新潟県は2月9日、県内出身の若年層を対象とした初の大規模な意識調査結果を公表した。調査は2025年11月に実施され、中学卒業時に県内在住であった18歳から39歳までの男女計800人が対象。対象者の内訳は、現在も県内に留まる層400人と、首都圏(1都3県)に移住した層400人で、両者の意識差を比較分析する設計となっている。

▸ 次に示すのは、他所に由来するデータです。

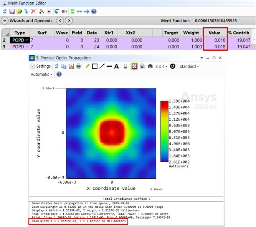Click the Value column header

214,33
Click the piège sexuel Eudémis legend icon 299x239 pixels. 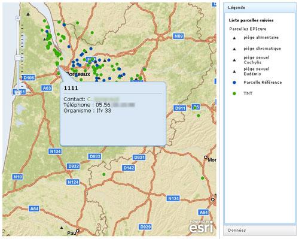tap(234, 71)
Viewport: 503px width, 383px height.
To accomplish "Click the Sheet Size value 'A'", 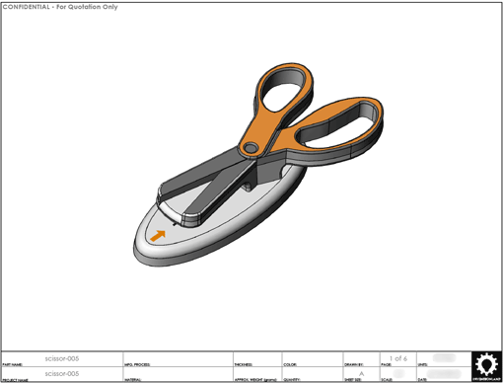I will (362, 374).
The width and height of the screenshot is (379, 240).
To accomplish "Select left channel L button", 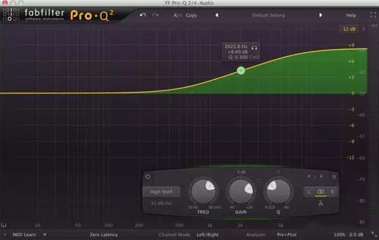I will coord(309,192).
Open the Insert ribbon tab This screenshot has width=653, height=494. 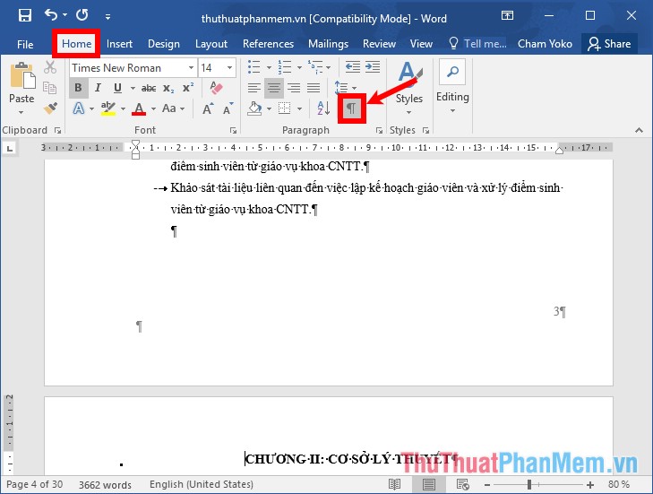pyautogui.click(x=119, y=43)

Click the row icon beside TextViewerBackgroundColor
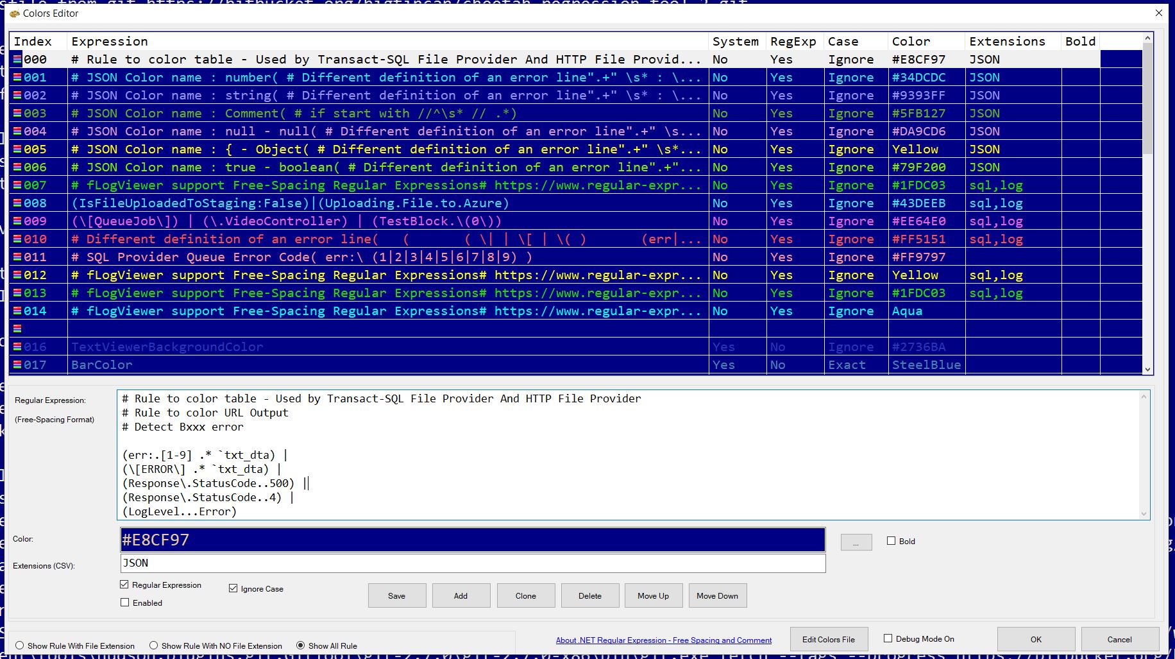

自分の意志で新潟県から首都圏へ転居した(離れた)理由グラフ

自分の意志で新潟県から首都圏へ転居した(離れた)理由(ニュースリリースより)

県が公表した統計データによると、本県の転出超過の73.7%にあたる3,352人が20歳から24歳の就職期に集中している。性別で見ると女性が57%(1,904人)で男性の43%を上回る。首都圏への転出理由は、進学(男性で48.5%、女性42.9%)や就職(男性33.6%、女性26.3%)といった物理的な移動に加え、「地元から離れたかった」(男性36.6%、女性28.9%)や「周囲の干渉から逃れたかった」(女性20.7%、男性14.2%)といった、地元特有の人間関係や社会環境を忌避する心理的要因が全国平均を上回る数値で現れた。

出身地域における固定的性別役割分担意識グラフ

出身地域における固定的性別役割分担意識(ニュースリリースより)

本調査では、地域や職場に根差す「固定的性別役割分担意識」についても詳細な数値を算出している。「地域や親戚の集まりでお茶出しは女性の仕事」という意識が地元にあると感じている女性割合は、首都圏在住者で49.2%、県内在住者で42.8%。一方、同じように感じている男性の割合は、首都圏在住者で25.4%、県内在住者で16.6%と、両性の間での乖離が見られた。

新潟県内企業に就職した理由グラフ

新潟県内企業に就職した理由(ニュースリリースより)

県内の就業状況については、県内在住者の残留理由として「生活に慣れている」(女性56.3%、男性42.7%)や「実家から通えて経済的」(女性33.9%、男性27.4%)といった受動的な理由が上位を占める一方、希望する仕事内容や業種があったからと選択した層は男女とも10%前後に留まる。首都圏在住者の38.5%は将来的なUターンに肯定的な意向を示すものの、実際の移動を阻む要因として「希望する仕事の不足」や「給与水準の低さ」が指摘されている。

同調査結果を踏まえた課題、取り組みとして、長時間労働を前提とした働き方の是正、男女間の賃金・昇進格差の是正、ならびに多様な生き方を許容する風土醸成が、若年層に選ばれる地域への転換に向けた課題としてあげられている。